**DATA EXTRACT**
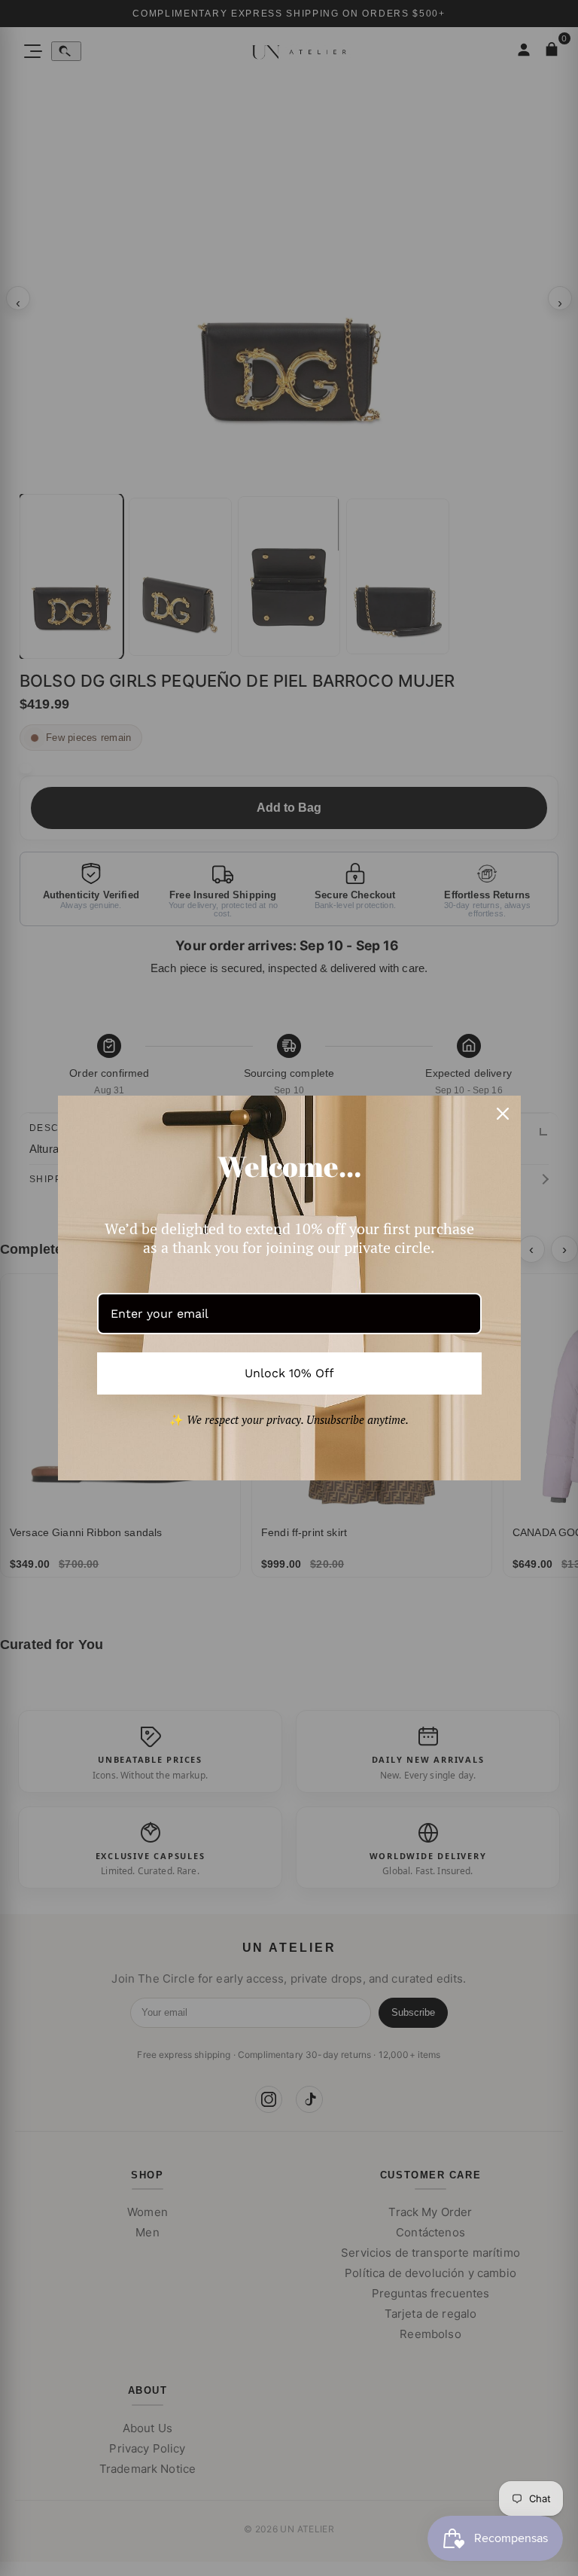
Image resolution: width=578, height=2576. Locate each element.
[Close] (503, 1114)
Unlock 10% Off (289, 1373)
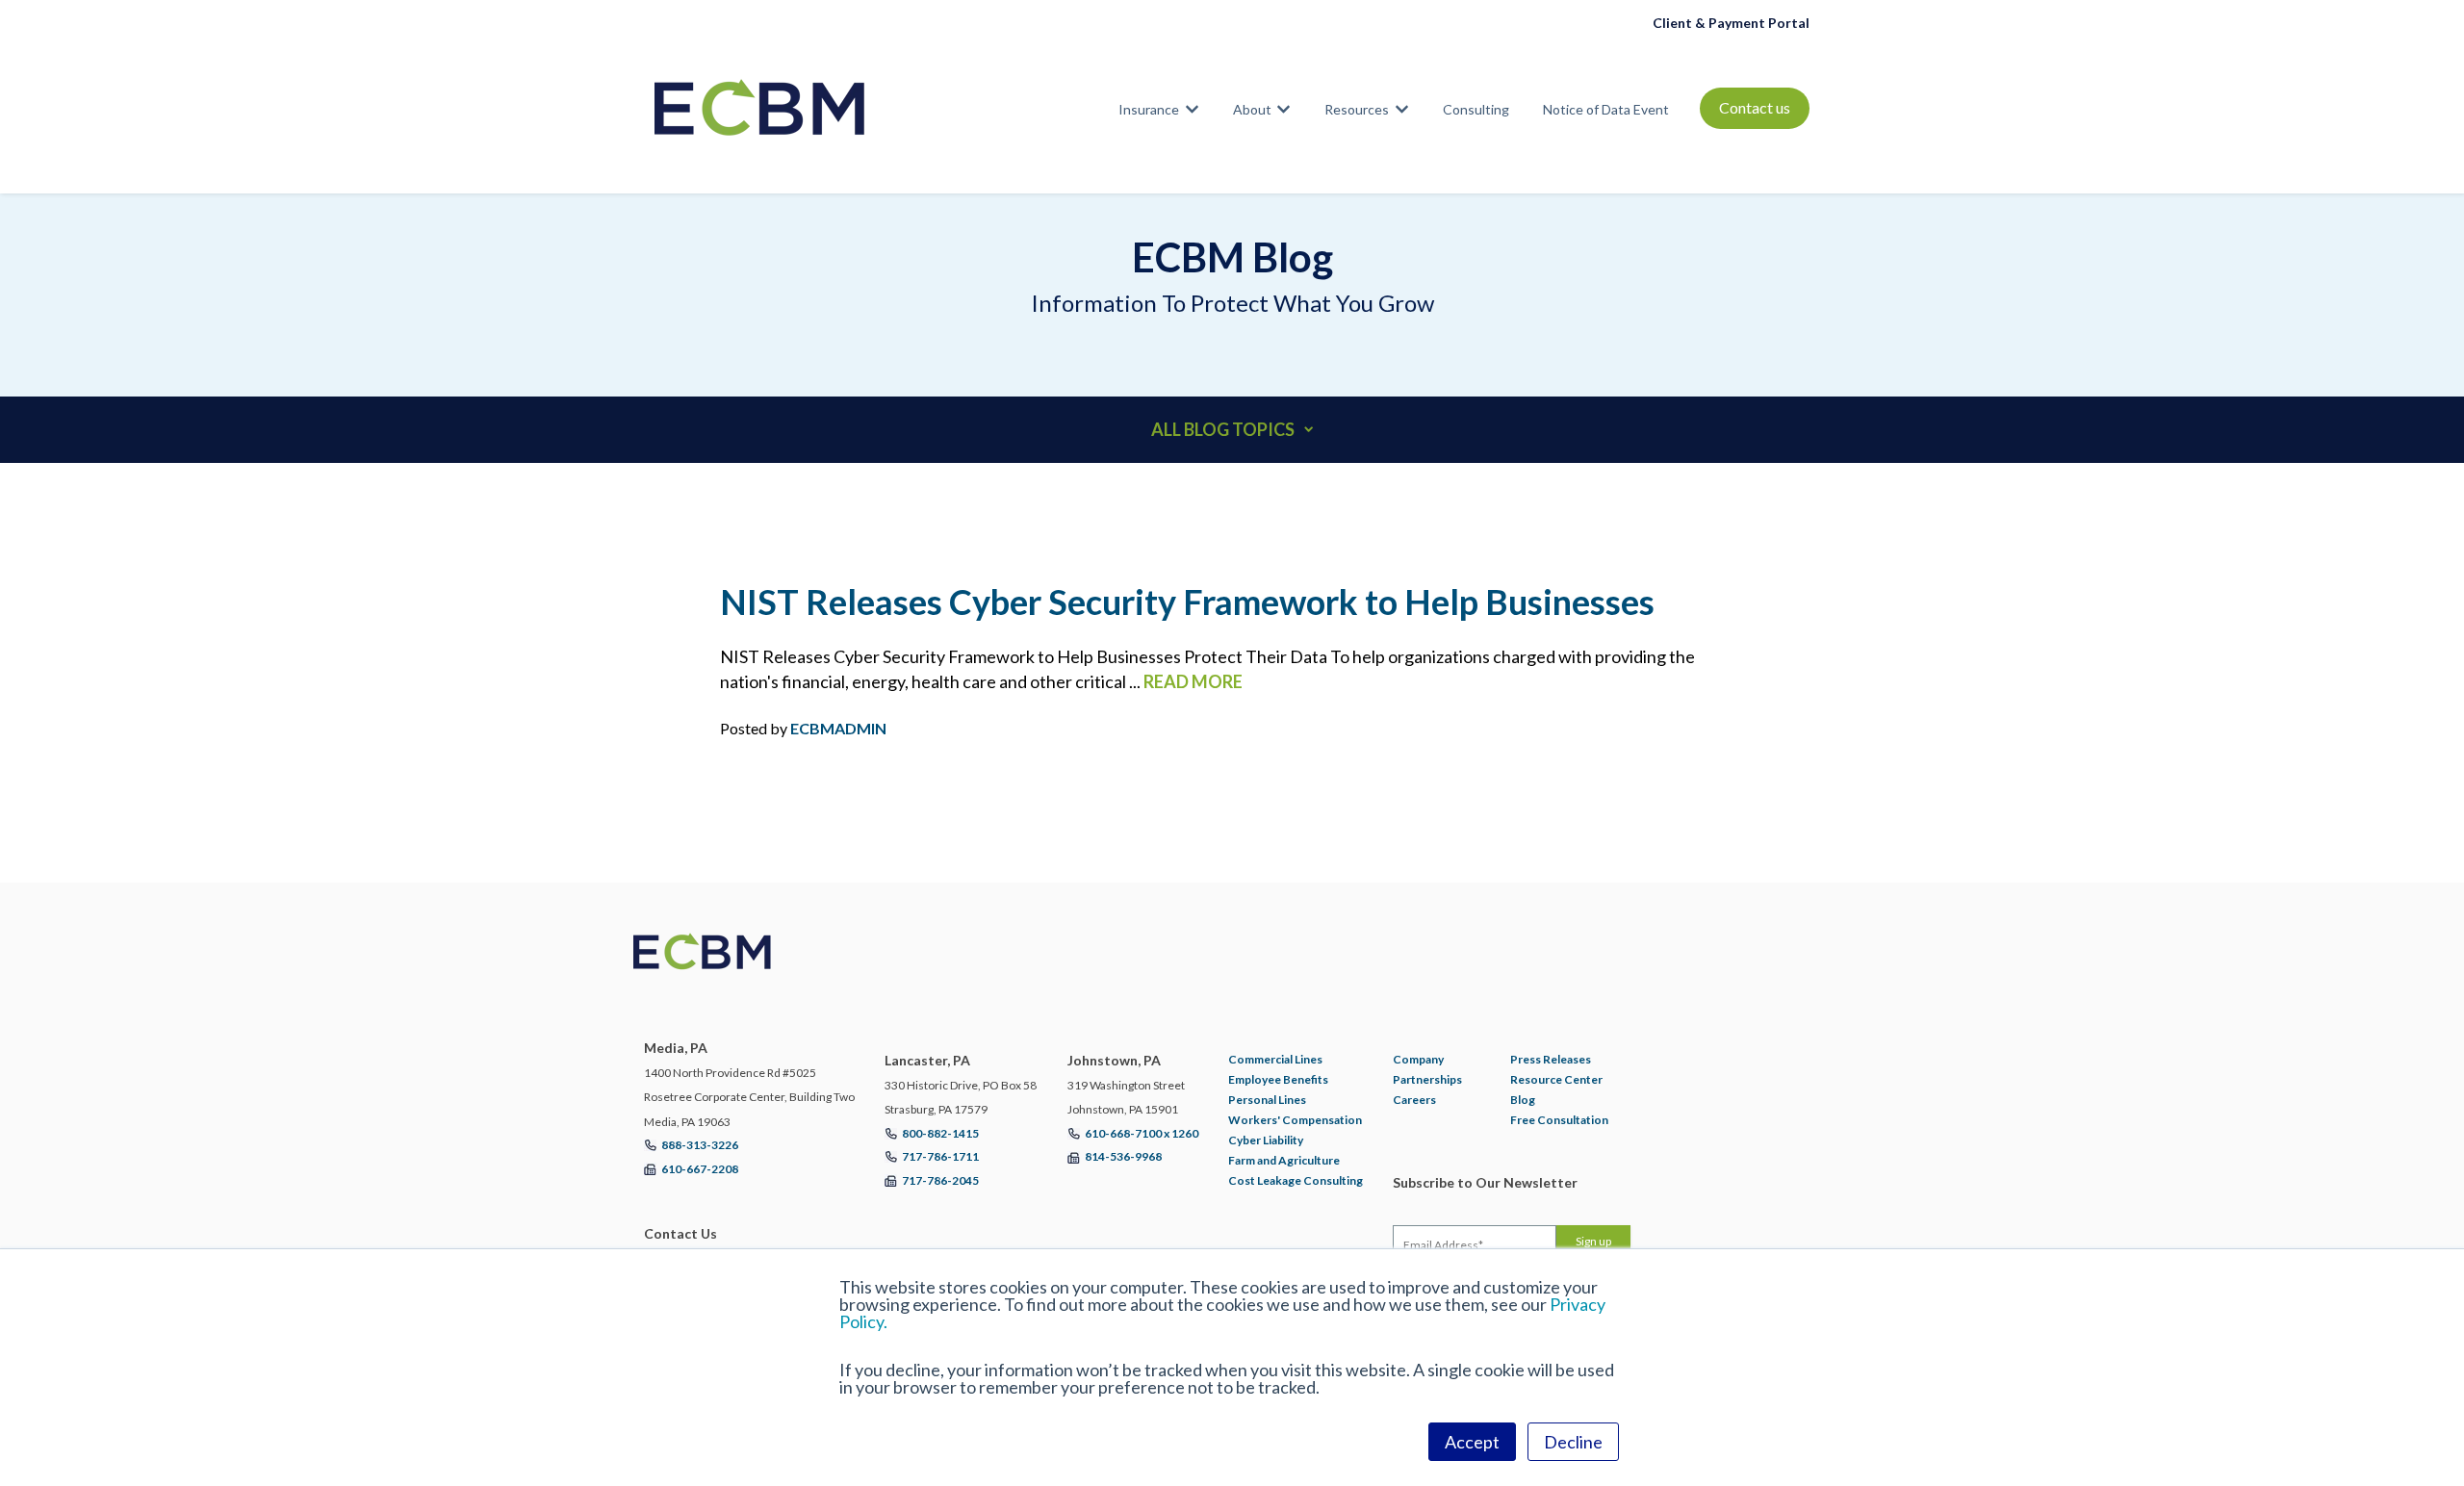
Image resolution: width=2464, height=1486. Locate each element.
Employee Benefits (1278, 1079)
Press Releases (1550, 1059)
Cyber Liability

**TASK BRIEF**
Look through the entries above for the word "each". Copy every line where it shows up.

**ANSWER SECTION**
Image resolution: width=578, height=2576. Locate each element.
Image resolution: width=2464, height=1486. Locate each element.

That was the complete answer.